● Task instructions
Within the records, which lines hold the string "axis"? Report each one by copying it.

● Extracted records
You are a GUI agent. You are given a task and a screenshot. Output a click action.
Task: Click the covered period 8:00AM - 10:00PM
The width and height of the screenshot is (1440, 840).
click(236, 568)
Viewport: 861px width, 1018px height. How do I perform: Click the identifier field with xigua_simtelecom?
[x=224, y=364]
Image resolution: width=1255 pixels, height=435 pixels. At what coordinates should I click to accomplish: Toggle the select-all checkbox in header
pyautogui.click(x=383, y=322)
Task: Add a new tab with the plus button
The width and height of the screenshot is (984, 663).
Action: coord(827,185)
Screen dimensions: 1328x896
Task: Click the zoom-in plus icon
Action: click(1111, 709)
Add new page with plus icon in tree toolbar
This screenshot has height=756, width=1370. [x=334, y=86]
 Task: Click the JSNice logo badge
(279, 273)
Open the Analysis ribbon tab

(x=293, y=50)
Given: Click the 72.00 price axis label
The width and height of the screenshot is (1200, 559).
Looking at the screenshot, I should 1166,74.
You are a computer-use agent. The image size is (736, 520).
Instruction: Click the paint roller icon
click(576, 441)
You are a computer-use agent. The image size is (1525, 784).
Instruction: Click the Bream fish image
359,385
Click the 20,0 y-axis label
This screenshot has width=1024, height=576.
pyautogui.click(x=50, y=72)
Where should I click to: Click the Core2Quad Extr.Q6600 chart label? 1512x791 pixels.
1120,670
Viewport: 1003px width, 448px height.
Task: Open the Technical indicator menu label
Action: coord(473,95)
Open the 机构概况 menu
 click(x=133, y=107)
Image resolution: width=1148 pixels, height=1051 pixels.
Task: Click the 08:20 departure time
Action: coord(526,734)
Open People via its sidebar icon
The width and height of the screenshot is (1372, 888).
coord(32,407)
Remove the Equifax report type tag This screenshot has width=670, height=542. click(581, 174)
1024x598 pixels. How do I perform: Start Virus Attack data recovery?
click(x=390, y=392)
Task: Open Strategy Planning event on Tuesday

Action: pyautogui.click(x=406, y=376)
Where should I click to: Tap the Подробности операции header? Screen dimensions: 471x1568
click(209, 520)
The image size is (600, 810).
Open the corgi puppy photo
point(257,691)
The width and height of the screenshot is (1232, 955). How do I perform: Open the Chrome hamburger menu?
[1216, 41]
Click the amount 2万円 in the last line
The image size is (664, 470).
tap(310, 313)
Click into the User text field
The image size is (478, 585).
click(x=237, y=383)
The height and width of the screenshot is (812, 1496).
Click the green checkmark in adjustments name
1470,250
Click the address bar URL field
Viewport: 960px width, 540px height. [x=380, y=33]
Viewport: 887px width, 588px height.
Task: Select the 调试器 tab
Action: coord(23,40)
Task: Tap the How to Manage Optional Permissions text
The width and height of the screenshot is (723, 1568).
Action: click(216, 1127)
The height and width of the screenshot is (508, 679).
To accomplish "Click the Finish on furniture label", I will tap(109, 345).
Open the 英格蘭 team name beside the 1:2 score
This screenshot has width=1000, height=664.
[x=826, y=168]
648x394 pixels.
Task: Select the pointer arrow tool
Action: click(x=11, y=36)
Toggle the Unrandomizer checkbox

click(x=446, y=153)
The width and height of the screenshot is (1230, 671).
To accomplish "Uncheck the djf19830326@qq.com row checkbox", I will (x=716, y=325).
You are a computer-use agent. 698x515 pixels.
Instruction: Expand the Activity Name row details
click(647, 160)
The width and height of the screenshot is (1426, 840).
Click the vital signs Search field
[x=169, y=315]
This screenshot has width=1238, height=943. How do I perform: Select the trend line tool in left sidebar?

● Response box
Given: Click the 72.00 price axis label
Click the 20,0 y-axis label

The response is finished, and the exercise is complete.